Task inputs START
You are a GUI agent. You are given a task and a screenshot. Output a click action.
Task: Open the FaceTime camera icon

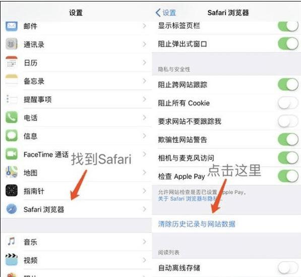coord(12,154)
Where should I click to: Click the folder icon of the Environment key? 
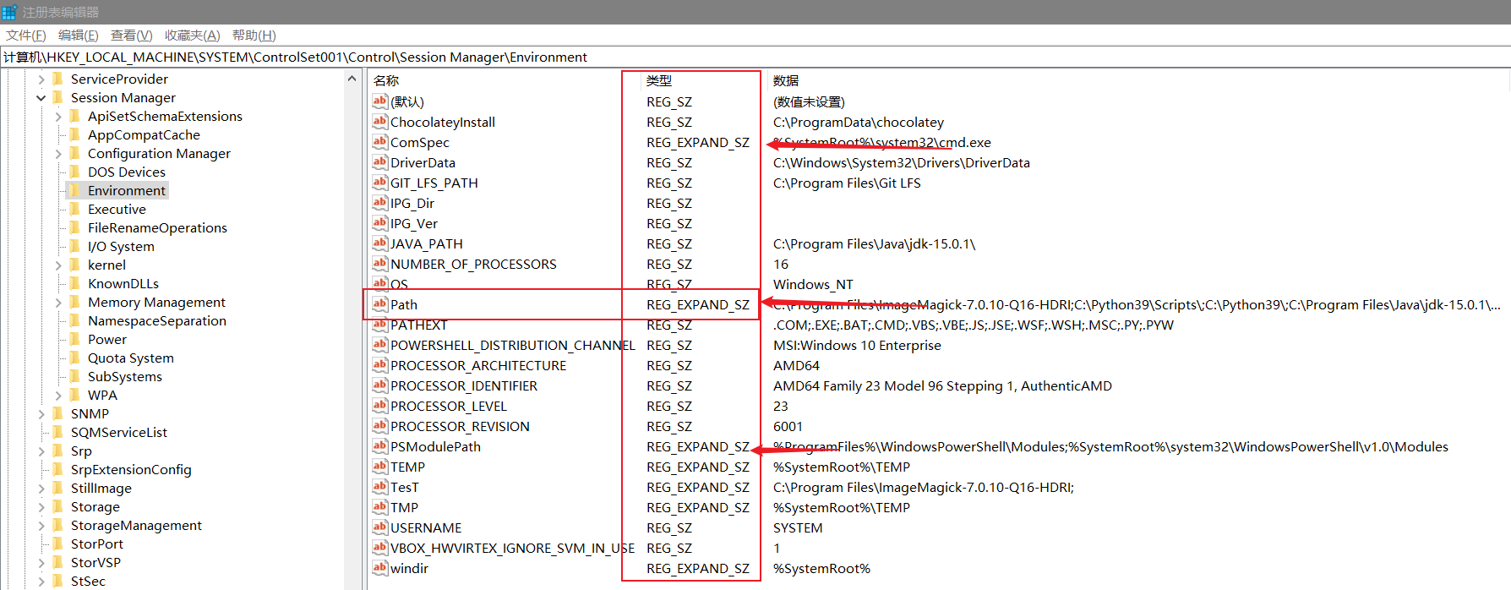75,190
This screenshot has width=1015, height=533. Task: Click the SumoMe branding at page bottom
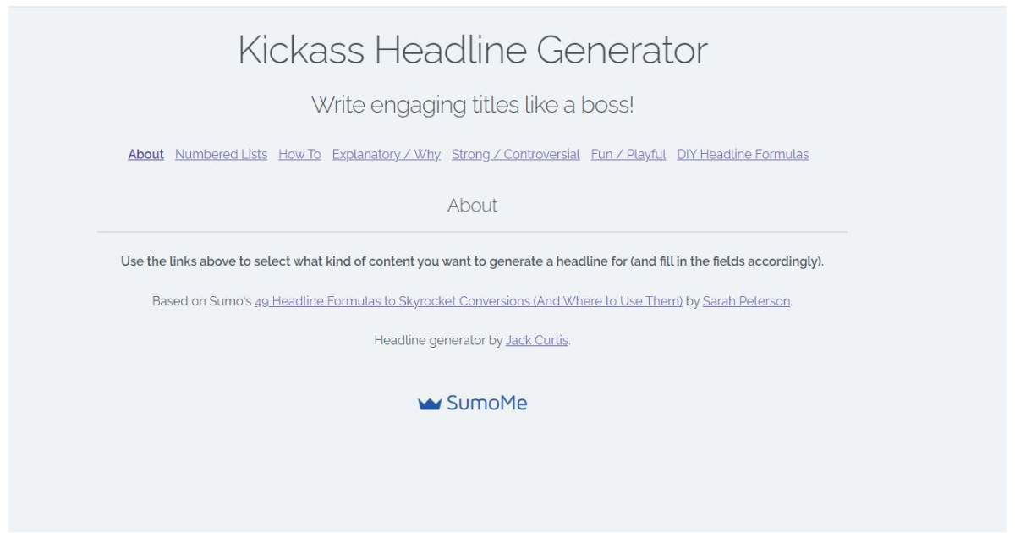coord(474,404)
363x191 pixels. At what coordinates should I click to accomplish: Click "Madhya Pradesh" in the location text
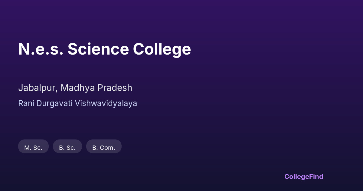(x=96, y=88)
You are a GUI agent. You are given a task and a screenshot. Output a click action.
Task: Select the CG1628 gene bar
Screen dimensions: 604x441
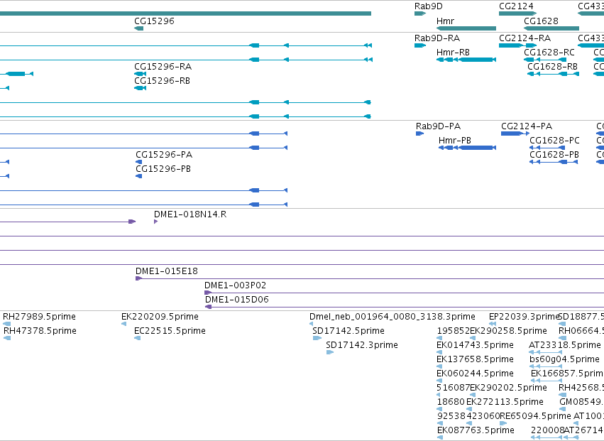[x=551, y=28]
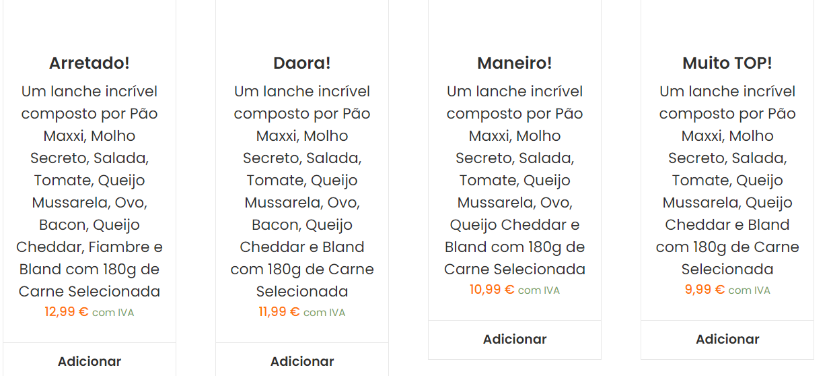Click "com IVA" beside the 11,99 € price
Image resolution: width=829 pixels, height=376 pixels.
coord(324,313)
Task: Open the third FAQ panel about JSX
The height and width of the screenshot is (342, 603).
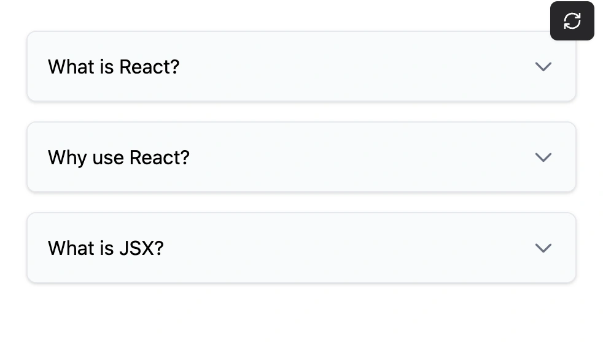Action: click(301, 248)
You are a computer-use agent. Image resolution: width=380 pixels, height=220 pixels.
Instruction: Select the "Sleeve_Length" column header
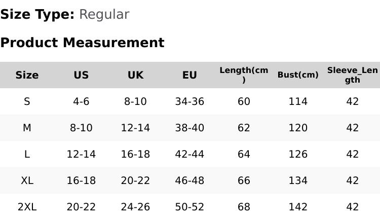[x=352, y=75]
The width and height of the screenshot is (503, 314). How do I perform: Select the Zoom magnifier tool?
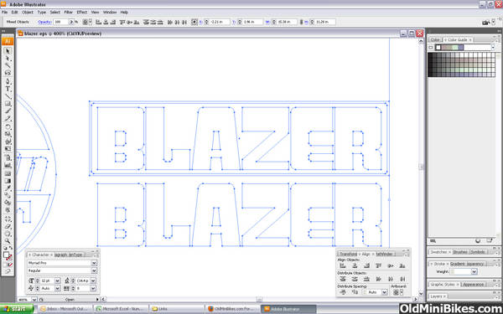click(x=8, y=241)
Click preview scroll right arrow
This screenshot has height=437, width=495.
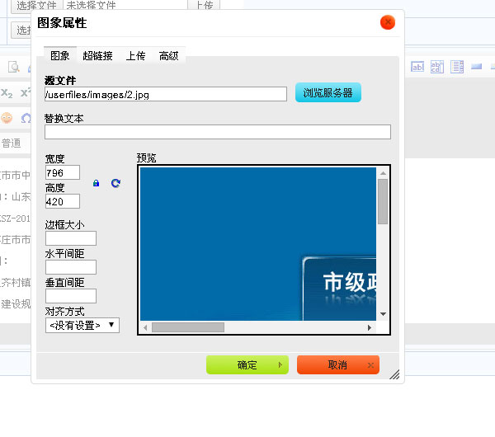[x=370, y=327]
Task inputs END
§ **Exercise details**: Would you mind returning each entry above word for word, skipping the images?

§ **Response area**:
You are a GUI agent. You are given a task and a screenshot. Output a click action.
Task: Open the FaceTime camera icon

coord(12,154)
Where should I click to: Click the folder icon of the Environment key? 
75,190
This screenshot has width=1015, height=533. Task: Click the SumoMe branding at page bottom
coord(474,404)
363x191 pixels. At what coordinates should I click to accomplish: Click "Madhya Pradesh" in the location text
(x=96, y=88)
You are a GUI agent. You are given a task and a screenshot. Output a click action.
Task: Select the CG1628 gene bar
Screen dimensions: 604x441
[x=551, y=28]
Click "com IVA" beside the 11,99 € price
Image resolution: width=829 pixels, height=376 pixels.
coord(324,313)
Task: Open the third FAQ panel about JSX
The height and width of the screenshot is (342, 603).
Action: click(301, 248)
You are a computer-use agent. Image resolution: width=380 pixels, height=220 pixels.
Instruction: Select the "Sleeve_Length" column header
[x=352, y=75]
The width and height of the screenshot is (503, 314). How do I perform: Select the Zoom magnifier tool?
click(x=8, y=241)
Click preview scroll right arrow
This screenshot has height=437, width=495.
[x=370, y=327]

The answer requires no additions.